== Instructions to follow ==
Would you output the entries below only from the line containing "Select Decline License Agreement radio button" through the line containing "Click red icon", exactly as they stand and with both ends included?

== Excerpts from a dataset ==
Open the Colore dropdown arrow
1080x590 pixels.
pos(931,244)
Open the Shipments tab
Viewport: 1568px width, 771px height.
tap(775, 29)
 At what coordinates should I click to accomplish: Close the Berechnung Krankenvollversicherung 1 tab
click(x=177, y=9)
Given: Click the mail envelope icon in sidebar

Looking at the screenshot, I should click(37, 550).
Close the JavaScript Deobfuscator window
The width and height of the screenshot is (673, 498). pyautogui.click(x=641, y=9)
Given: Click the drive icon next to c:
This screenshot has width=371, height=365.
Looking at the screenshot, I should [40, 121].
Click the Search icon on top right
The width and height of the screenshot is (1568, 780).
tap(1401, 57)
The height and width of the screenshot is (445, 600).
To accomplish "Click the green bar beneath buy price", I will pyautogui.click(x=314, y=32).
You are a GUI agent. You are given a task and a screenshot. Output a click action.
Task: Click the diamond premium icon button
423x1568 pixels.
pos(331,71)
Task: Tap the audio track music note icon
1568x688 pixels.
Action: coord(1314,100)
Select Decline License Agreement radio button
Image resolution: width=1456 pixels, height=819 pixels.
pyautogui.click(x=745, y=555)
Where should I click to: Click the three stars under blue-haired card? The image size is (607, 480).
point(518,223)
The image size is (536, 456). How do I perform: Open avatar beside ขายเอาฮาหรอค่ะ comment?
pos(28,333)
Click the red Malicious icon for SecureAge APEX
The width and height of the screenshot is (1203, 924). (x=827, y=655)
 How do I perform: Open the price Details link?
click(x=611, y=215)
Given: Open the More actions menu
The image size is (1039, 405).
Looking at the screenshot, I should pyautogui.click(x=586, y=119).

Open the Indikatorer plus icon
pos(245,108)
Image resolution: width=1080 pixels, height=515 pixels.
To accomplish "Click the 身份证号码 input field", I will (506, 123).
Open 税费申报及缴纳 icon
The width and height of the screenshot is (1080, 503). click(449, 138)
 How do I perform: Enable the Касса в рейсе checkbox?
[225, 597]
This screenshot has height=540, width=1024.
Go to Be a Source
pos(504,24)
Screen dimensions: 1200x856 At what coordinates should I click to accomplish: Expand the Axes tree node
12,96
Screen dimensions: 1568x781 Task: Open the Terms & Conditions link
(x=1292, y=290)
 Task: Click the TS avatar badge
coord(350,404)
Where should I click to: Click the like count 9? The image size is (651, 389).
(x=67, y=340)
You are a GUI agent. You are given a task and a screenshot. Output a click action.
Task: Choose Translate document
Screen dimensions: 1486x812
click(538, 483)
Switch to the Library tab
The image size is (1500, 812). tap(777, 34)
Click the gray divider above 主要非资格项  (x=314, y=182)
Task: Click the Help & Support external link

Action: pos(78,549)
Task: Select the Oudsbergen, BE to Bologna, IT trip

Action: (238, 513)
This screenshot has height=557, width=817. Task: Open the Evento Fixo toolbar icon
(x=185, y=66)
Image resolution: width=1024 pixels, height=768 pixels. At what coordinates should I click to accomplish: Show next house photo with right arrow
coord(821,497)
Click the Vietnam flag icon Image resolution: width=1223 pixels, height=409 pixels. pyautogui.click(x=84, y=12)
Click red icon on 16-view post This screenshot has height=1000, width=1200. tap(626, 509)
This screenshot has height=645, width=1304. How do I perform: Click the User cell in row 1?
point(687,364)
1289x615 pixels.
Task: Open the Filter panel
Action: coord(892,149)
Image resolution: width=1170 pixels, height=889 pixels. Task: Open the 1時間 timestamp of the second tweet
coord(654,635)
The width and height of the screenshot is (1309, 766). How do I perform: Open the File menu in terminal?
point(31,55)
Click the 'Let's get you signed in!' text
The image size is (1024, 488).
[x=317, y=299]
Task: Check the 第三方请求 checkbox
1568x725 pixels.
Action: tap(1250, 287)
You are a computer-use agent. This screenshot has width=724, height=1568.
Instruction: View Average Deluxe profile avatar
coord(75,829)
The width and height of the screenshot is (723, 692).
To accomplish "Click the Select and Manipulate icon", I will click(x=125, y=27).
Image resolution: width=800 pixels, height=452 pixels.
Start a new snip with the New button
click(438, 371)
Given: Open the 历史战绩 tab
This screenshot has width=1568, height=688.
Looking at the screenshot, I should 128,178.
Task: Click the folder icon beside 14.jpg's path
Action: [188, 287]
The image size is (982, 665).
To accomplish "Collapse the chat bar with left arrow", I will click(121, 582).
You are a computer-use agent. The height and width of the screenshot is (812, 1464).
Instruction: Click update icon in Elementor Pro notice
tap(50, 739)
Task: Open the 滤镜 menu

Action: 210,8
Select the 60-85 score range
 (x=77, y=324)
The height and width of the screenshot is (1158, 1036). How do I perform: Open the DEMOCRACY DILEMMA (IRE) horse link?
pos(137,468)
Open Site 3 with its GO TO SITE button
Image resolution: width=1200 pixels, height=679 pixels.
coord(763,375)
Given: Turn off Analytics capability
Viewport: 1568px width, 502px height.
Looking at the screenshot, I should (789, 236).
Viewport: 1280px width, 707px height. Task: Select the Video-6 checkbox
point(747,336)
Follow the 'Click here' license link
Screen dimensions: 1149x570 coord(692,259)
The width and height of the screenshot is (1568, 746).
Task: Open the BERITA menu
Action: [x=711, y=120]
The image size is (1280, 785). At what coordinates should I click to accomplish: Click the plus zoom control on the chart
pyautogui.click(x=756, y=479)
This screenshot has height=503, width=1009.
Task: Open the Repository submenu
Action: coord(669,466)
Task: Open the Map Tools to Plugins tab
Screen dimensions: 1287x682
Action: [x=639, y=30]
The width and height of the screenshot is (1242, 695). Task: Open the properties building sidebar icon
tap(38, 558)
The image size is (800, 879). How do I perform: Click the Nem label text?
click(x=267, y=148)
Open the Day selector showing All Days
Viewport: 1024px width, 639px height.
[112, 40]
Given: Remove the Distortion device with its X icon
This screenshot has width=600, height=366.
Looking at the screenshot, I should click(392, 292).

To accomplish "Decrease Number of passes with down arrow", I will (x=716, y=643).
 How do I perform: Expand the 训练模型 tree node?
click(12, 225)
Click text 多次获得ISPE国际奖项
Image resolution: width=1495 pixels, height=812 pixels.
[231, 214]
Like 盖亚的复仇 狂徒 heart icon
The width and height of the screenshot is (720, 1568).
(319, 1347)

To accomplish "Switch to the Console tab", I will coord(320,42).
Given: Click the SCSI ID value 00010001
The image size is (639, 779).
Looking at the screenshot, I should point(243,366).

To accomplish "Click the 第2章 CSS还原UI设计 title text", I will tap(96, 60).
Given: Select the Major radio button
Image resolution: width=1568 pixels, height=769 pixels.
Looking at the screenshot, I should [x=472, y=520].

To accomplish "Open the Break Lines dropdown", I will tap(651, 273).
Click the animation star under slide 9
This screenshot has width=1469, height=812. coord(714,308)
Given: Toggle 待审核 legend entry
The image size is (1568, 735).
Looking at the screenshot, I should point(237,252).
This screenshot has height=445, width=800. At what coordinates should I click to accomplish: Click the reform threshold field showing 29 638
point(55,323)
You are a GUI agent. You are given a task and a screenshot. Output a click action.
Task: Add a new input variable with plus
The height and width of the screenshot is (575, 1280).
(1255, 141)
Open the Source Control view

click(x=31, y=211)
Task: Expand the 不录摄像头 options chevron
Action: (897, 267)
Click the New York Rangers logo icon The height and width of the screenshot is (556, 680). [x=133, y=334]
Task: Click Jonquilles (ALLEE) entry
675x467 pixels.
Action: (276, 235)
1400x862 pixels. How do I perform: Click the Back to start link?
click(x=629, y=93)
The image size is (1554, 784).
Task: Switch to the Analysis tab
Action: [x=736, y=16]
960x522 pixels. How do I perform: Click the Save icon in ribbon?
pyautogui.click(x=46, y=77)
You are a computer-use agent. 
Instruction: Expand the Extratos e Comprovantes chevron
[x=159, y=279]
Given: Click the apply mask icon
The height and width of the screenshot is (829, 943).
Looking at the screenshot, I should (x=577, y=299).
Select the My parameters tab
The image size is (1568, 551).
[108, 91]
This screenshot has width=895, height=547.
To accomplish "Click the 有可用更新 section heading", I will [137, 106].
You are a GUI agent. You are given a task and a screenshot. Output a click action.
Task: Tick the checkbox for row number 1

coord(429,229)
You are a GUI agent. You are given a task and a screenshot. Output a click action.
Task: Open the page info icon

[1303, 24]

== Solution ==
Select Decline License Agreement radio button
Image resolution: width=1456 pixels, height=819 pixels.
pyautogui.click(x=745, y=555)
Where should I click to: Click the three stars under blue-haired card? The image size is (607, 480).
point(518,223)
The image size is (536, 456). How do I perform: Open avatar beside ขายเอาฮาหรอค่ะ comment?
pos(28,333)
Click the red Malicious icon for SecureAge APEX
The width and height of the screenshot is (1203, 924). (x=827, y=655)
 How do I perform: Open the price Details link?
click(x=611, y=215)
Given: Open the More actions menu
The image size is (1039, 405).
Looking at the screenshot, I should pyautogui.click(x=586, y=119).

Open the Indikatorer plus icon
pos(245,108)
Image resolution: width=1080 pixels, height=515 pixels.
To accomplish "Click the 身份证号码 input field", I will (506, 123).
Open 税费申报及缴纳 icon
The width and height of the screenshot is (1080, 503). click(449, 138)
 How do I perform: Enable the Касса в рейсе checkbox?
[225, 597]
This screenshot has height=540, width=1024.
Go to Be a Source
pos(504,24)
Screen dimensions: 1200x856 At what coordinates should I click to accomplish: Expand the Axes tree node
12,96
Screen dimensions: 1568x781 Task: Open the Terms & Conditions link
(x=1292, y=290)
 Task: Click the TS avatar badge
coord(350,404)
Where should I click to: Click the like count 9? The image size is (651, 389).
(x=67, y=340)
You are a GUI agent. You are given a task and a screenshot. Output a click action.
Task: Choose Translate document
Screen dimensions: 1486x812
click(538, 483)
Switch to the Library tab
The image size is (1500, 812). tap(777, 34)
Click the gray divider above 主要非资格项  (x=314, y=182)
Task: Click the Help & Support external link

Action: pos(78,549)
Task: Select the Oudsbergen, BE to Bologna, IT trip

Action: (238, 513)
This screenshot has height=557, width=817. Task: Open the Evento Fixo toolbar icon
(x=185, y=66)
Image resolution: width=1024 pixels, height=768 pixels. At what coordinates should I click to accomplish: Show next house photo with right arrow
coord(821,497)
Click the Vietnam flag icon Image resolution: width=1223 pixels, height=409 pixels. pyautogui.click(x=84, y=12)
Click red icon on 16-view post This screenshot has height=1000, width=1200. tap(626, 509)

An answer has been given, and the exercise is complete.